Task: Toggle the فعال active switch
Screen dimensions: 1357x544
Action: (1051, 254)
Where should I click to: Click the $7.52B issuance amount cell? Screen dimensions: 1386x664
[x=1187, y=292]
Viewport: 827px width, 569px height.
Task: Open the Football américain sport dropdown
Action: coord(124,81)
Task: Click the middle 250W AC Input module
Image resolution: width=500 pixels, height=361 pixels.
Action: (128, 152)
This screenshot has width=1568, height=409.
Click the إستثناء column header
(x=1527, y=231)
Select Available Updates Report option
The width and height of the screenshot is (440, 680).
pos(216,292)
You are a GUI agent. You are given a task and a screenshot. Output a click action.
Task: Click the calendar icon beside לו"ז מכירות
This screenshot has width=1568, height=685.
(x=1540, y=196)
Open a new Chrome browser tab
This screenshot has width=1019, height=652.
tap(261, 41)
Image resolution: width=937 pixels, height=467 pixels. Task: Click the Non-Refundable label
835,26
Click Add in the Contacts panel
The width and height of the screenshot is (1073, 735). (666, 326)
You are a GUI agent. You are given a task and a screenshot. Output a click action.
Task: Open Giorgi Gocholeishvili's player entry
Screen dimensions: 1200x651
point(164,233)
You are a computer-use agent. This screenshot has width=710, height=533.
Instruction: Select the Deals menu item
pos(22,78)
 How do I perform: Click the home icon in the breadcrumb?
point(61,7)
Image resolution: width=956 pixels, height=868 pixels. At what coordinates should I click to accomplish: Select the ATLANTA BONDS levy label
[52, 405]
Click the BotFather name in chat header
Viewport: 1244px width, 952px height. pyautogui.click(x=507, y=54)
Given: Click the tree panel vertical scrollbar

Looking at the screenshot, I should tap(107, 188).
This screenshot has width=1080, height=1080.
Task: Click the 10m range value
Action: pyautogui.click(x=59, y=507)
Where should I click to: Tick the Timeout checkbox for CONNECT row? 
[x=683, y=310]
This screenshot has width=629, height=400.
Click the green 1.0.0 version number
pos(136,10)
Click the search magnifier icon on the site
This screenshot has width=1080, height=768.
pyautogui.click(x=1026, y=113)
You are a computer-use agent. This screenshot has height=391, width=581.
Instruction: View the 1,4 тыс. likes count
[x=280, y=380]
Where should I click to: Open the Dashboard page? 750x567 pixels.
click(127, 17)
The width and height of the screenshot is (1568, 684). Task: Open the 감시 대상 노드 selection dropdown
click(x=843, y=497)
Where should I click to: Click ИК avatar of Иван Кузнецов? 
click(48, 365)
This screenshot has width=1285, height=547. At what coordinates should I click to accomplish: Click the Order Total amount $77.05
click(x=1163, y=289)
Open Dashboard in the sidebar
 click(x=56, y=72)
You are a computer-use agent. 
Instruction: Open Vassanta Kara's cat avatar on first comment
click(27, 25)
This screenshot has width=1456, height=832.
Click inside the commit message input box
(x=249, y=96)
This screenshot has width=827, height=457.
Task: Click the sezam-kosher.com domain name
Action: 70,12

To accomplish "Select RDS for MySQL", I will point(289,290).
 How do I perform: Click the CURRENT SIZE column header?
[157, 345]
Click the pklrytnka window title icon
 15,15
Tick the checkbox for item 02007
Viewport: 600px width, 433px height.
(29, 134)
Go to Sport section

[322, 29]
##########
### BESCHREIBUNG DER AUFGABE:
Schreibe aus den Einträgen oben alles von der Zeile mit "Open Dashboard in the sidebar" bis hinunter zur Zeile mit "click(27, 25)" wortgetreu ab. Beide Zeilen gehören dazu.

### LÖSUNG:
Open Dashboard in the sidebar
 click(x=56, y=72)
You are a computer-use agent. 
Instruction: Open Vassanta Kara's cat avatar on first comment
click(27, 25)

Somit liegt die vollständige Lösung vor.